Im"age (?), n. [F., fr. L. imago, imaginis, from the root of imitari to imitate. See Imitate, and cf. Imagine.] 1. An imitation, representation, or similitude of any person, thing, or act, sculptured, drawn, painted, or otherwise made perceptible to the sight; a visible presentation; a copy; a likeness; an effigy; a picture; a semblance.

Even like a stony image, cold and numb.
Shak.

Whose is this image and superscription?
Matt. xxii. 20.

This play is the image of a murder done in Vienna.
Shak.

And God created man in his own image.
Gen. i. 27.

2. Hence: The likeness of anything to which worship is paid; an idol. Chaucer.

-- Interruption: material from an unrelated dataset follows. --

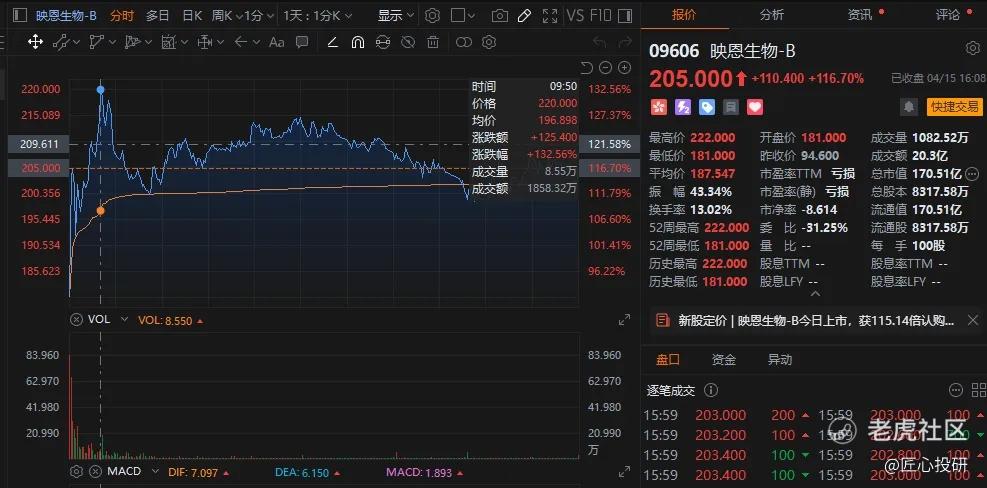Collapse the quote details chevron
987x488 pixels.
(x=815, y=293)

Thou shalt not make unto thee any graven image, . . . thou shalt not bow down thyself to them.
Ex. xx. 4, 5.

3. Show; appearance; cast.

The face of things a frightful image bears.
Dryden.

4. A representation of anything to the mind; a picture drawn by the fancy; a conception; an idea.

Can we conceive
Image of aught delightful, soft, or great?
Prior.

5. (Rhet.) A picture, example, or illustration, often taken from sensible objects, and used to illustrate a subject; usually, an extended metaphor. Brande & C.

6. (Opt.) The figure or picture of any object formed at the focus of a lens or mirror, by rays of light from the several points of the object symmetrically refracted or reflected to corresponding points in such focus; this may be received on a screen, a photographic plate, or the retina of the eye, and viewed directly by the eye, or with an eyeglass, as in the telescope and microscope; the likeness of an object formed by reflection; as, to see one's image in a mirror.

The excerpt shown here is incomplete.